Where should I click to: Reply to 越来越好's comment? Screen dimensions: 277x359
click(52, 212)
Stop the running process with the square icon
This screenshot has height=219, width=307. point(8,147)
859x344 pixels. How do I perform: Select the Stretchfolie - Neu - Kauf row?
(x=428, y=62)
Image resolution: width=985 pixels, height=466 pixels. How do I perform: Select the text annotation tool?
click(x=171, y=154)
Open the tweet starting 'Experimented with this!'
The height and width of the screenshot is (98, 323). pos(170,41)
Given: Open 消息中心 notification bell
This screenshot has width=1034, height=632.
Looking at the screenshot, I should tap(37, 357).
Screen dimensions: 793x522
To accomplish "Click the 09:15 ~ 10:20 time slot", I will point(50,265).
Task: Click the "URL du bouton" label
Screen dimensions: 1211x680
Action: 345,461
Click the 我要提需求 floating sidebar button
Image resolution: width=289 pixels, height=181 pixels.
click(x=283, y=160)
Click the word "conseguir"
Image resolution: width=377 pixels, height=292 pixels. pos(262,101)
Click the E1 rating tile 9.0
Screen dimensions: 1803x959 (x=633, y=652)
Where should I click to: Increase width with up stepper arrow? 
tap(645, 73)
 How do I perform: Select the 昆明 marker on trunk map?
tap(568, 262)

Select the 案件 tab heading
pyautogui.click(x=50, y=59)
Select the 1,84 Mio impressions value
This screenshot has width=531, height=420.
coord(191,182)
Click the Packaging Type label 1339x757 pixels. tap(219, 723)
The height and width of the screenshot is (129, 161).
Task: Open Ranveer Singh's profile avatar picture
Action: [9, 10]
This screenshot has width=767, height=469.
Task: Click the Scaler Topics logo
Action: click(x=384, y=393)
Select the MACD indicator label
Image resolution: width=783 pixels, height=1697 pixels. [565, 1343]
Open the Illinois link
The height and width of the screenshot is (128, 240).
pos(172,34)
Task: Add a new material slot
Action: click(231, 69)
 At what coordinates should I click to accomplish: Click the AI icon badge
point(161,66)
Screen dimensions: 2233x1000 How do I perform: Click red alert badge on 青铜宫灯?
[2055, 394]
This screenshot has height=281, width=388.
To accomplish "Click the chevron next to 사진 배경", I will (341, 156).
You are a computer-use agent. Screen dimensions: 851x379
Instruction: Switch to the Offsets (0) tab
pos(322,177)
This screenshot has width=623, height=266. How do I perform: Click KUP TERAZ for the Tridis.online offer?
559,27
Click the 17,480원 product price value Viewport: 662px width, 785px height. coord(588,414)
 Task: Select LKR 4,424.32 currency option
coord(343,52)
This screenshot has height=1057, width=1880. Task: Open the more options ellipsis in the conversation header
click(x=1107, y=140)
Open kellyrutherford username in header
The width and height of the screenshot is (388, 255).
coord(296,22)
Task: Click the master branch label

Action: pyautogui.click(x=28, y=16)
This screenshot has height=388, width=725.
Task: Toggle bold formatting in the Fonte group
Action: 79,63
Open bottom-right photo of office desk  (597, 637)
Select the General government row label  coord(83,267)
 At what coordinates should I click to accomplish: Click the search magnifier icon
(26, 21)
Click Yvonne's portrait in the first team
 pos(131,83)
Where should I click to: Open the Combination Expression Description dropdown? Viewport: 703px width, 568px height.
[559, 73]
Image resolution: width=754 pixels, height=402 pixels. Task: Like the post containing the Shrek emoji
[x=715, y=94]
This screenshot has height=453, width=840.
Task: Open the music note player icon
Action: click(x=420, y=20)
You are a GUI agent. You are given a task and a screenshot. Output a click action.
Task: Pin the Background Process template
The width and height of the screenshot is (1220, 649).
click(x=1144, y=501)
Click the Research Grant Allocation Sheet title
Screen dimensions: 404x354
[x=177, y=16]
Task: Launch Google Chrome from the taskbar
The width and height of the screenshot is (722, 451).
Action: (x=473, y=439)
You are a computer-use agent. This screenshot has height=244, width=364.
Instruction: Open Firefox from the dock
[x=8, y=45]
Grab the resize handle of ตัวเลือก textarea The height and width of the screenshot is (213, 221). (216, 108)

━━━━━━━━━━━━━━━━━━━━━━━━━━━━━━

### TASK TO COMPLETE
Transcribe the data in full, matching every line exactly.

### EXPECTED OUTPUT
Where should I click to: Reply to 越来越好's comment? Screen dimensions: 277x359
click(52, 212)
Stop the running process with the square icon
This screenshot has height=219, width=307. point(8,147)
859x344 pixels. How do I perform: Select the Stretchfolie - Neu - Kauf row?
(x=428, y=62)
Image resolution: width=985 pixels, height=466 pixels. How do I perform: Select the text annotation tool?
click(x=171, y=154)
Open the tweet starting 'Experimented with this!'
The height and width of the screenshot is (98, 323). pos(170,41)
Given: Open 消息中心 notification bell
This screenshot has width=1034, height=632.
Looking at the screenshot, I should tap(37, 357).
Screen dimensions: 793x522
To accomplish "Click the 09:15 ~ 10:20 time slot", I will point(50,265).
Task: Click the "URL du bouton" label
Screen dimensions: 1211x680
Action: 345,461
Click the 我要提需求 floating sidebar button
Image resolution: width=289 pixels, height=181 pixels.
click(x=283, y=160)
Click the word "conseguir"
Image resolution: width=377 pixels, height=292 pixels. pos(262,101)
Click the E1 rating tile 9.0
Screen dimensions: 1803x959 (x=633, y=652)
Where should I click to: Increase width with up stepper arrow? 
tap(645, 73)
 How do I perform: Select the 昆明 marker on trunk map?
tap(568, 262)

Select the 案件 tab heading
pyautogui.click(x=50, y=59)
Select the 1,84 Mio impressions value
This screenshot has width=531, height=420.
coord(191,182)
Click the Packaging Type label 1339x757 pixels. tap(219, 723)
The height and width of the screenshot is (129, 161).
Task: Open Ranveer Singh's profile avatar picture
Action: [9, 10]
This screenshot has width=767, height=469.
Task: Click the Scaler Topics logo
Action: click(x=384, y=393)
Select the MACD indicator label
Image resolution: width=783 pixels, height=1697 pixels. [565, 1343]
Open the Illinois link
The height and width of the screenshot is (128, 240).
pos(172,34)
Task: Add a new material slot
Action: click(231, 69)
 At what coordinates should I click to accomplish: Click the AI icon badge
point(161,66)
Screen dimensions: 2233x1000 How do I perform: Click red alert badge on 青铜宫灯?
[2055, 394]
This screenshot has height=281, width=388.
To accomplish "Click the chevron next to 사진 배경", I will (341, 156).
You are a computer-use agent. Screen dimensions: 851x379
Instruction: Switch to the Offsets (0) tab
pos(322,177)
This screenshot has width=623, height=266. How do I perform: Click KUP TERAZ for the Tridis.online offer?
559,27
Click the 17,480원 product price value Viewport: 662px width, 785px height. coord(588,414)
 Task: Select LKR 4,424.32 currency option
coord(343,52)
This screenshot has height=1057, width=1880. Task: Open the more options ellipsis in the conversation header
click(x=1107, y=140)
Open kellyrutherford username in header
The width and height of the screenshot is (388, 255).
coord(296,22)
Task: Click the master branch label

Action: pyautogui.click(x=28, y=16)
This screenshot has height=388, width=725.
Task: Toggle bold formatting in the Fonte group
Action: 79,63
Open bottom-right photo of office desk  (597, 637)
Select the General government row label  coord(83,267)
 At what coordinates should I click to accomplish: Click the search magnifier icon
(26, 21)
Click Yvonne's portrait in the first team
 pos(131,83)
Where should I click to: Open the Combination Expression Description dropdown? Viewport: 703px width, 568px height.
[559, 73]
Image resolution: width=754 pixels, height=402 pixels. Task: Like the post containing the Shrek emoji
[x=715, y=94]
This screenshot has height=453, width=840.
Task: Open the music note player icon
Action: click(x=420, y=20)
You are a GUI agent. You are given a task and a screenshot. Output a click action.
Task: Pin the Background Process template
The width and height of the screenshot is (1220, 649).
click(x=1144, y=501)
Click the Research Grant Allocation Sheet title
Screen dimensions: 404x354
[x=177, y=16]
Task: Launch Google Chrome from the taskbar
The width and height of the screenshot is (722, 451).
Action: (x=473, y=439)
You are a computer-use agent. This screenshot has height=244, width=364.
Instruction: Open Firefox from the dock
[x=8, y=45]
Grab the resize handle of ตัวเลือก textarea The height and width of the screenshot is (213, 221). (216, 108)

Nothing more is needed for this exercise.